BEGIN
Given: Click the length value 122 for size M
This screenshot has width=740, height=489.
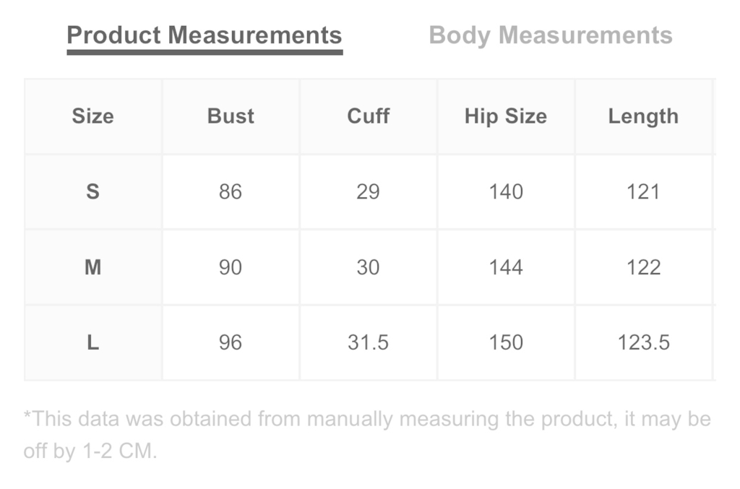Looking at the screenshot, I should click(x=644, y=267).
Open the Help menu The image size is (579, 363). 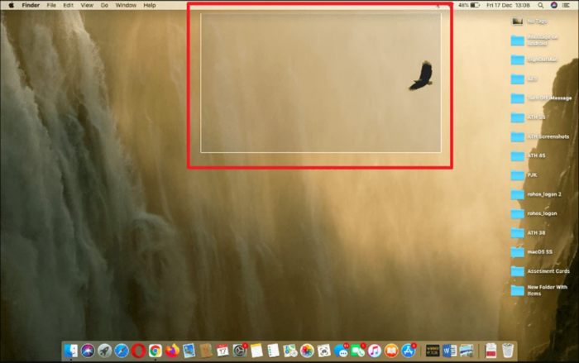click(x=150, y=5)
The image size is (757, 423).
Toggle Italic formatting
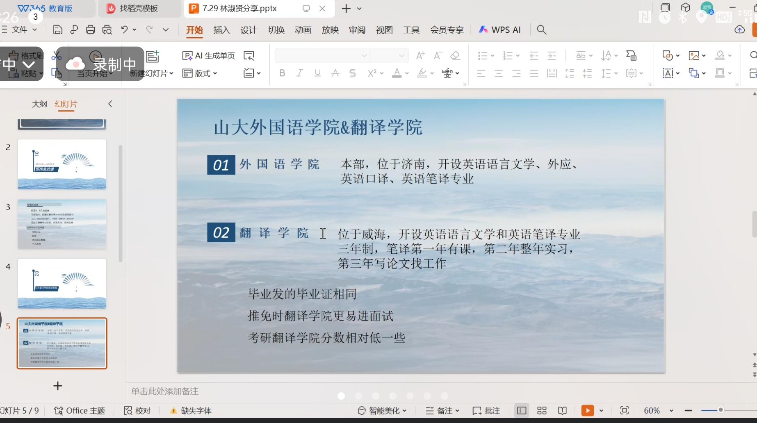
END
_WHAT YOU SHOULD DO:_
Only the lines from the one containing "The image size is (757, 423)." through the final line of the data are to be written out, exactly as they stand and without pictures.

_ANSWER AREA:_
The image size is (757, 423).
Toggle Italic formatting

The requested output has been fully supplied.